170 Records and Arrays

Description

In a typical application, you might use what is commonly referred to as an “array of records.” Essentially, this is a single array containing multiple objects that represent the same kind of structured data, either as defined class or OpenStruct instances. Take, for example, this bit of code that reads in some data regarding people: their names, ages and favorite colors.

require 'ostruct'
data = []
File.open("data.txt").each do |line|
  name, age, color = line.chomp.split(/,/)
  d = OpenStruct.new
  d.name = name
  d.age = age
  d.color = color
  data << d
end

The variable data is considered an “array of records”, since to get any particular piece of data, you must first access it as an array (to get a particular record), then access it as a record (to get a particular field).

> p data[3].name
=> "Matthew"

> p data[3].age
=> 36

However, at times, it is more convenient to store data as a “record of arrays”. Instead of one array containing multiple records, you have one object (i.e. record) containing multiple, parallel arrays. Access to data then is done first as a record, then as an array.

> p data.name[3]
=> "Matthew"

> p data.age[3]
=> 36

This sort of arrangement is useful when you want to access series of data at a time. For example, if I have a graphing component that takes two arrays – one for the domain axis, and another for the range axis – a “record of arrays” will make accessing that data trivial.

Your task this week is to define two functions that move data between “array of records” storage and “record of arrays” storage.

def aor_to_roa(arr)
  # This method accepts an array of records, and
  # should return a single record of arrays.
  #
  # This is your task!
end

def roa_to_aor(rec)
  # This method accepts a record of arrays, and
  # should return a single array of records.
  #
  # This is also your task!
end

You should make this work with OpenStruct; do not limit yourself to the example records shown above.

There are two, optional extra-credits for this week.

  1. Extend these two functions to accept arbitrary classes.

  2. As an alternative to these two functions, create an adapter class that can wrap around “array of records” data to provide a “record of arrays” interface without actually moving data about.

Summary

It is worthwhile to note that, for most real situations, this week’s quiz problem isn’t necessary. From a human perspective, we naturally organize things in aggregate, as structured records. Whether it be object-oriented data, rows in a SQL table, XML records or other, that’s how we naturally organize things. Except for a few specialized conditions, collections of records are sufficient for our organizational needs as either programmers or users.

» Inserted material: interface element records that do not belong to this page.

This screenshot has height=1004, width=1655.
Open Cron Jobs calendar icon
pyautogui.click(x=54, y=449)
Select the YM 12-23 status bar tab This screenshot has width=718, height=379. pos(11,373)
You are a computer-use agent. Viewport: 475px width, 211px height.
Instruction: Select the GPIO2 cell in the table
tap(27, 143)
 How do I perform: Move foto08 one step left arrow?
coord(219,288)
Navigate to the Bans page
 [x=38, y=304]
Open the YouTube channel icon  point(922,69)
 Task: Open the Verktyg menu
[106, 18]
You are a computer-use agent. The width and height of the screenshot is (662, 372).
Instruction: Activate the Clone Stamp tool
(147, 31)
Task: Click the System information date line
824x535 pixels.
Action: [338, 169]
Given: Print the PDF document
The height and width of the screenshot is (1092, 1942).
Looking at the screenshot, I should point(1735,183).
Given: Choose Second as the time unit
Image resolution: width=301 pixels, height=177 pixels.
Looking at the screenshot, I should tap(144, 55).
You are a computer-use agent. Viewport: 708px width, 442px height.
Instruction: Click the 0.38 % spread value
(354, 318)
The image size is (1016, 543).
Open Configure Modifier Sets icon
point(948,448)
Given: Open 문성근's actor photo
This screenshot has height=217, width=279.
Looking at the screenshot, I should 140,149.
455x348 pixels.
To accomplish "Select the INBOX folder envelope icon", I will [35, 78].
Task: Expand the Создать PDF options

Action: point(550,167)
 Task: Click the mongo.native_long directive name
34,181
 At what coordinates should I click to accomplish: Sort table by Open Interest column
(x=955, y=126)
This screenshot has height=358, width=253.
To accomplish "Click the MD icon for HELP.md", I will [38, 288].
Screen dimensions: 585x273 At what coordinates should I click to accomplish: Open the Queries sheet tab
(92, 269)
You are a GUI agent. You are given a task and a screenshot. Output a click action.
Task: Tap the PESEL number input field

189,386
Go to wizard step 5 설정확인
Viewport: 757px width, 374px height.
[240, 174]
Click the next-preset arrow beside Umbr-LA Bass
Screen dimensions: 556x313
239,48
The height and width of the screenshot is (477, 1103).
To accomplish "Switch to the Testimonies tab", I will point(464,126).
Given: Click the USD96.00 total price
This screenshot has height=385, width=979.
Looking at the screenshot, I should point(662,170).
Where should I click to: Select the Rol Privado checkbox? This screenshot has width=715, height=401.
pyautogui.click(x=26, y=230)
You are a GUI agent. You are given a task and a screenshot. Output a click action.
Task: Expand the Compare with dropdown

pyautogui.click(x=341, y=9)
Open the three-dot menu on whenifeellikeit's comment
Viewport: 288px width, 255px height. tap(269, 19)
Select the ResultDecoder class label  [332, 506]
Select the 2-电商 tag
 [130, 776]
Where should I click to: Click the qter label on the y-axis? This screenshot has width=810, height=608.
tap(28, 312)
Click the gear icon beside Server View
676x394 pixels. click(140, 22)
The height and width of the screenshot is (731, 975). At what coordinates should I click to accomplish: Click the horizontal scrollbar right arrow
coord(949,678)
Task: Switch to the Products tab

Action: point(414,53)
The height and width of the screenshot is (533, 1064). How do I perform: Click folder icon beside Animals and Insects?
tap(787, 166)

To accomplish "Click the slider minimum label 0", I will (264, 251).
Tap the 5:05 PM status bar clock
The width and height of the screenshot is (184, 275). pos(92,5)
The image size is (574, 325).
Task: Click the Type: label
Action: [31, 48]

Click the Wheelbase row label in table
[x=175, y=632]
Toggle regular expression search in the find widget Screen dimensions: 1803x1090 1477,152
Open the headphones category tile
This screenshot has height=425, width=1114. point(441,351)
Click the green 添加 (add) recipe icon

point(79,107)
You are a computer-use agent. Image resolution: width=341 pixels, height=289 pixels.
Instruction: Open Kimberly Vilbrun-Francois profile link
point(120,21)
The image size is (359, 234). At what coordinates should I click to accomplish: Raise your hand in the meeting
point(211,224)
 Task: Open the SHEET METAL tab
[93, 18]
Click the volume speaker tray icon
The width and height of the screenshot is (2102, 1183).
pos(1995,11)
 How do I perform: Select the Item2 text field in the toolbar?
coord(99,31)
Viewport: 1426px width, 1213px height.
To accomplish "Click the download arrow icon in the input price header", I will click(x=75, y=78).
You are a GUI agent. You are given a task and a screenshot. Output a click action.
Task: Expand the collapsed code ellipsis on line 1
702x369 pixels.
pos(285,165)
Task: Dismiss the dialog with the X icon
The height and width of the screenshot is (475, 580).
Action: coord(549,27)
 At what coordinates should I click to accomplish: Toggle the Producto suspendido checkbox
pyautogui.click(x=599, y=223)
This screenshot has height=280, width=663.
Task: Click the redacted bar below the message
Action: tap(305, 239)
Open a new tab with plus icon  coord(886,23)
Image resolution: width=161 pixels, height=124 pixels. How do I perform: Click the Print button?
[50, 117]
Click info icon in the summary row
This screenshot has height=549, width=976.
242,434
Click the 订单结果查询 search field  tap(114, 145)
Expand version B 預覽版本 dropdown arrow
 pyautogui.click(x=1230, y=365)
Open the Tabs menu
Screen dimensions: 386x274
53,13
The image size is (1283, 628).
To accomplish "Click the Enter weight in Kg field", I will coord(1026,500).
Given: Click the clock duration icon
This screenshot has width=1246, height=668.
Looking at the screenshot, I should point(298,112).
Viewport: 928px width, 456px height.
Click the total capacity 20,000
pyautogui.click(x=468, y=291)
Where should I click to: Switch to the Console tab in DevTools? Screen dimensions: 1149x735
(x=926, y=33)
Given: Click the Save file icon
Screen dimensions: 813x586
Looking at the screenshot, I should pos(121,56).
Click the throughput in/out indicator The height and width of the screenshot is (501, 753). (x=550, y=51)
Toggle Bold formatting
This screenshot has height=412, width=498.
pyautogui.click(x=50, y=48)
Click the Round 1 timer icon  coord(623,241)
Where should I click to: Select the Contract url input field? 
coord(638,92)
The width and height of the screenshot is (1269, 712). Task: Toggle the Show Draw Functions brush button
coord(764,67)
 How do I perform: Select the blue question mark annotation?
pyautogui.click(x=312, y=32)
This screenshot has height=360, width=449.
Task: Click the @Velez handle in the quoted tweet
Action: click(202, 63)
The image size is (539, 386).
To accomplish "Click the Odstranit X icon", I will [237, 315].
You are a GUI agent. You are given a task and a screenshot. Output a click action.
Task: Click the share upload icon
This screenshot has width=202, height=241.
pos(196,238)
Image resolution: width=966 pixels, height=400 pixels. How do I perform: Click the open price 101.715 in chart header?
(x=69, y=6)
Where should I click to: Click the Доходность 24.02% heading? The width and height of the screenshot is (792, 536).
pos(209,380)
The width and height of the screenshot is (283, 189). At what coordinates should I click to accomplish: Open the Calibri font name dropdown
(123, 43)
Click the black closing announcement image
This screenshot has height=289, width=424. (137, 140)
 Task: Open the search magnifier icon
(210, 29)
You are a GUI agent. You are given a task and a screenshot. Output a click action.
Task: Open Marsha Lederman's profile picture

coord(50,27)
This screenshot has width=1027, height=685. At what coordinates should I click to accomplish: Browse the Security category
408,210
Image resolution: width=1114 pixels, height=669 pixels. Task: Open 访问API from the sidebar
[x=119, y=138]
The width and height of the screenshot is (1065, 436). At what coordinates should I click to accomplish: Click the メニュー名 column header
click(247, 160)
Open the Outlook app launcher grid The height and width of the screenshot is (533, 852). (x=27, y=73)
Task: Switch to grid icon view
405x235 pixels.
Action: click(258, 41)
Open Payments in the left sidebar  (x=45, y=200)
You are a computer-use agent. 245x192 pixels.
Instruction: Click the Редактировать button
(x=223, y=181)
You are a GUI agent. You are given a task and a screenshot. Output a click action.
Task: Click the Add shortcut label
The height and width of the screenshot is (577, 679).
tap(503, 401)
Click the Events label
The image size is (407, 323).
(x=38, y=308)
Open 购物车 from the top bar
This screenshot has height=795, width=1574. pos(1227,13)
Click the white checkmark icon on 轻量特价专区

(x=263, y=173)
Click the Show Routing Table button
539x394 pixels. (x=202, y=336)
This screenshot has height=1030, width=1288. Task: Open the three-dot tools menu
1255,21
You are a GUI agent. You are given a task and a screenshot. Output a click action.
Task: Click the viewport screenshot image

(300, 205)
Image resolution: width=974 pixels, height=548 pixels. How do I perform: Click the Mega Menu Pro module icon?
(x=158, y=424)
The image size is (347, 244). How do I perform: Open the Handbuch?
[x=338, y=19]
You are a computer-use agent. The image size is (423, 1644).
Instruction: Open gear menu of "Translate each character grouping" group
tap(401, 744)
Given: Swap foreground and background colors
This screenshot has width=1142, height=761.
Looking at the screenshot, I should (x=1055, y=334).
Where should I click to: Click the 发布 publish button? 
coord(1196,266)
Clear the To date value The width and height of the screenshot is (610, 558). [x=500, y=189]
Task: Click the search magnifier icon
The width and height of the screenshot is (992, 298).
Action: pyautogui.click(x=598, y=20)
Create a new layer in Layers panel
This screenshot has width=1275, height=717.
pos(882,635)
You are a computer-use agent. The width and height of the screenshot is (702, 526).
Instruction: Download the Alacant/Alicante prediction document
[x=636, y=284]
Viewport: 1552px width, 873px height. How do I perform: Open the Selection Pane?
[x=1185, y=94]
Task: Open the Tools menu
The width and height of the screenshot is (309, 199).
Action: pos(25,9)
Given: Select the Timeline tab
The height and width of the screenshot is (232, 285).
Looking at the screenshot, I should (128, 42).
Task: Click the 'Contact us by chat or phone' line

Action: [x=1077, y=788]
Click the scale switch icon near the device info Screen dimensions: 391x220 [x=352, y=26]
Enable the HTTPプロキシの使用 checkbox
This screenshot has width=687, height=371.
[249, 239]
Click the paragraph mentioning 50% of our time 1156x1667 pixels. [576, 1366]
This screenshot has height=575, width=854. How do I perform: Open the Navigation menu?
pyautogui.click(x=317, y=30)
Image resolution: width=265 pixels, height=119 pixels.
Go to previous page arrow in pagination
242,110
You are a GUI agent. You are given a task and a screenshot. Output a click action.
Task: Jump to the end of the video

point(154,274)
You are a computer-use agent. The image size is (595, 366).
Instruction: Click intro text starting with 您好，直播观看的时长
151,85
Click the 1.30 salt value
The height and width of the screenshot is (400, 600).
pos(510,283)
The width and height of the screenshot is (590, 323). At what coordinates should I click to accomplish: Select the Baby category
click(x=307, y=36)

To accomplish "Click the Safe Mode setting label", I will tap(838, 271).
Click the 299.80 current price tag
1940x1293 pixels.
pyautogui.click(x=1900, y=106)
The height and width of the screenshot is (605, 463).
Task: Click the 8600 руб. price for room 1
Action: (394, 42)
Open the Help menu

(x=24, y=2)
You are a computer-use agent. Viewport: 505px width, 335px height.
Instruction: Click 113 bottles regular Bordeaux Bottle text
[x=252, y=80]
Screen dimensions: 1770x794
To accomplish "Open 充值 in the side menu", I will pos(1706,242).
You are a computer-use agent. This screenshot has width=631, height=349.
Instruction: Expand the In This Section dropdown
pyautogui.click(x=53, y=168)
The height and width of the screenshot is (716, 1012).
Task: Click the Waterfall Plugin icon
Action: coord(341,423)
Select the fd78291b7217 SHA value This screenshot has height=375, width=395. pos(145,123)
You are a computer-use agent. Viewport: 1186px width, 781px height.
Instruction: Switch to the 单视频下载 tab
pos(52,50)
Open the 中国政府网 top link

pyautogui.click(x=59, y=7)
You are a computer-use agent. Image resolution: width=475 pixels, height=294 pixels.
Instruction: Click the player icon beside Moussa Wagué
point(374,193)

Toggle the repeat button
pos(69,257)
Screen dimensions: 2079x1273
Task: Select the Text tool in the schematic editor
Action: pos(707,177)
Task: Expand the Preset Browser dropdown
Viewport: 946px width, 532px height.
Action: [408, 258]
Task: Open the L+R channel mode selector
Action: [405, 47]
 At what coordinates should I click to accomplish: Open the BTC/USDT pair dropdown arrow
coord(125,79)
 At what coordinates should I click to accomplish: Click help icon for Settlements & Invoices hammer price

What are those specialized conditions? I can think of a couple situations:

  1. Performance. When dealing with older hardware, or perhaps specialized hardware (e.g. vector units on some processors or GPUs), it can be quite beneficial to “de-organize” data. Tight, little loops can then quickly process individual bits of data, and not be required to either process nor hold the whole data record.

  2. Interface. If the data must be provided to another library or component that expects parallel bits of data (e.g. a graphing component as suggested by the quiz), then obviously we need to provide the data as requested.

In the quiz, I asked that first for a data moving solution. This is often appropriate for performance situations, since an adapter does not provide the compact data that performance may require. (For example, some vector units may have limited memory, so it’s important to extract only the data needed for vector processing.)

The extra-credit adapter (wrapper) solution is more appropriate for interface situations. Here, especially with Ruby, we can easily wrap a new interface around the old, and make one set of data work in numerous situations.

Let’s start by looking at a solution that moves data into a new “record of arrays” structure, submitted by Andrea Fazzi.

def aor_to_roa(arr)
  hash = { }
  arr.each do |record|
    record.marshal_dump.each_key { |field|
      (hash[field] ||= []) << record.send(field)
    }
  end
  OpenStruct.new(hash)
end

This function accepts arrays of OpenStruct instances, as specified by the quiz. The outer loop enumerates over each record. For each record, marshal_dump is called: this is an instance method of OpenStruct and generates a hash consisting of field names associated to the field values.

For each key in that hash, Andrea first ensures that the new hash is either already initialized, or gets initialized to an empty array. The old record is sent the field name as a message (which returns the field value), which is appended to the new hash’s array for that field. Finally, a new OpenStruct instance is returned, which takes the new hash as its content.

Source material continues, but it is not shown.